# [Trecho selecionado]
- - -
Levam um gênero de vida que reflete, para o norte de Pirapora, o regime irregular do rio.

Um dos traços mais característicos desse temperamento do São Francisco é o modo segundo o qual se opera a passagem das águas do período das cheias (fevereiro-abril), para o da vazante, completando-se no curto prazo de, aproximadamente, um mês, a oscilação da máxima enchente para o regime da estiagem.
Nesta fase, os "barranqueiros" tiram proveito do solo fértil das vazantes praticando agricultura de subsistência; pescam para o consumo próprio, ou se dedicam à venda de lenha para os vapores que fazem a navegação do rio médio.
Por ocasião das cheias, a fisionomia da paisagem se transforma, carregando-se de cores melancólicas e sombrias.
É nessa época, prenunciada pela queda das primeiras chuvas em outubro, que vive a população a fase culminante de um grande drama. O nível do rio principia a crescer rapidamente; as águas invadem as terras marginais menos elevadas; os afluentes transbordam represados pela corrente principal.
Nos barrancos, povoados e moradias, sofrem, então, os efeitos das cheias avassaladoras, ficando os habitantes à mercê da própria sorte. De dia, ou de noite, a qualquer momento, apressadamente, inúmeros ranchos podem ser abandonados,  enquanto, em derredor, minguadas culturas, crescidas na estiagem se deixam arrastar pela correnteza, ou fenecem na submersão. Concomitantemente, escavando meandros no leito maior, vai a erosão complicando ainda mais o traçado da rede fluvial nos depósitos das vazantes. Aumenta, assim, a confusão nas faixas argilosas, laterais à corrente líquida principal.
Não obstante a altura de alguns metros, as barrancas, convenientemente solapadas, se desmoronam, ao mesmo tempo que massa enorme de matéria orgânica é transportada pela correnteza. Então, aqui e ali, nos pontos adequados, e de permeio com a massa detrítica vegetal, os sedimentos se depositam para constituírem na estiagem, o solo dadivoso de onde nova agricultura de vazante emergirá.
Com efeito, outras roças de feijão, de milho, de melancia, de abóbora, surgem, sucessivamente, dispostas ao pé das habitações, que abrigam, enfim, as personagens do grande drama, os "barranqueiros".
- - -
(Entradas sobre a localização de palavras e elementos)
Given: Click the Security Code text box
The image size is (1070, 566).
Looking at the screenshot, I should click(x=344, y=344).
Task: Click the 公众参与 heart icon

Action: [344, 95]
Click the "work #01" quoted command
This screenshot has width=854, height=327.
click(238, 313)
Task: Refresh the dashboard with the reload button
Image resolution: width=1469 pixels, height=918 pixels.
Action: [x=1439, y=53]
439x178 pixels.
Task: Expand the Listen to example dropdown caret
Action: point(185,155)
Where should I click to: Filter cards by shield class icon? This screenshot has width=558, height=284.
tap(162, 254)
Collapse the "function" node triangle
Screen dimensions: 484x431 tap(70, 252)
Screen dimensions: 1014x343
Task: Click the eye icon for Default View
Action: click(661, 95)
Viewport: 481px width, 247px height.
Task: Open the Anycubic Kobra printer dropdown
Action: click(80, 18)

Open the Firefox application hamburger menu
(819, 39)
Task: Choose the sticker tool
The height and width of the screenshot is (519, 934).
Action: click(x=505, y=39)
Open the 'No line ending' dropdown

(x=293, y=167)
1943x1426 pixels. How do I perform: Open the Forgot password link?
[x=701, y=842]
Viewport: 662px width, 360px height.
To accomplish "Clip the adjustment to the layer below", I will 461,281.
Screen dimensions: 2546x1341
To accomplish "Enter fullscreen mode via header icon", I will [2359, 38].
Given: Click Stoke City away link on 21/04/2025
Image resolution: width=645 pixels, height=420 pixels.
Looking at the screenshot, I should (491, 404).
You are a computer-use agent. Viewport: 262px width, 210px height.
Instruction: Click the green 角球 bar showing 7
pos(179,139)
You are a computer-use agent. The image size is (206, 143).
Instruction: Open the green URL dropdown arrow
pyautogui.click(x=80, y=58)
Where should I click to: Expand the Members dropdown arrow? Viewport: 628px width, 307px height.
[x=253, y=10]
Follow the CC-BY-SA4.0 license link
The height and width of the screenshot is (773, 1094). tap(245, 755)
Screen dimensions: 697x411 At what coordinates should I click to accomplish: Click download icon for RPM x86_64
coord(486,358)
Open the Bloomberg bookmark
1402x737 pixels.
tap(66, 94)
- - -
# [Desafios]
1) Explique, de acordo com o trecho sobre o rio São Francisco, por que as cheias acabam preparando uma nova agricultura de vazante.
2) Segundo o trecho sobre o rio São Francisco, em quanto tempo se completa a oscilação da máxima enchente para o regime da estiagem?

# [Respostas às tarefas]
1) Durante as cheias, as barrancas solapadas desmoronam e a correnteza transporta uma enorme massa de matéria orgânica. Nos pontos adequados, os sedimentos se depositam junto com a massa detrítica vegetal e formam, na estiagem, o solo dadivoso de onde emerge nova agricultura de vazante.

2) Em aproximadamente um mês.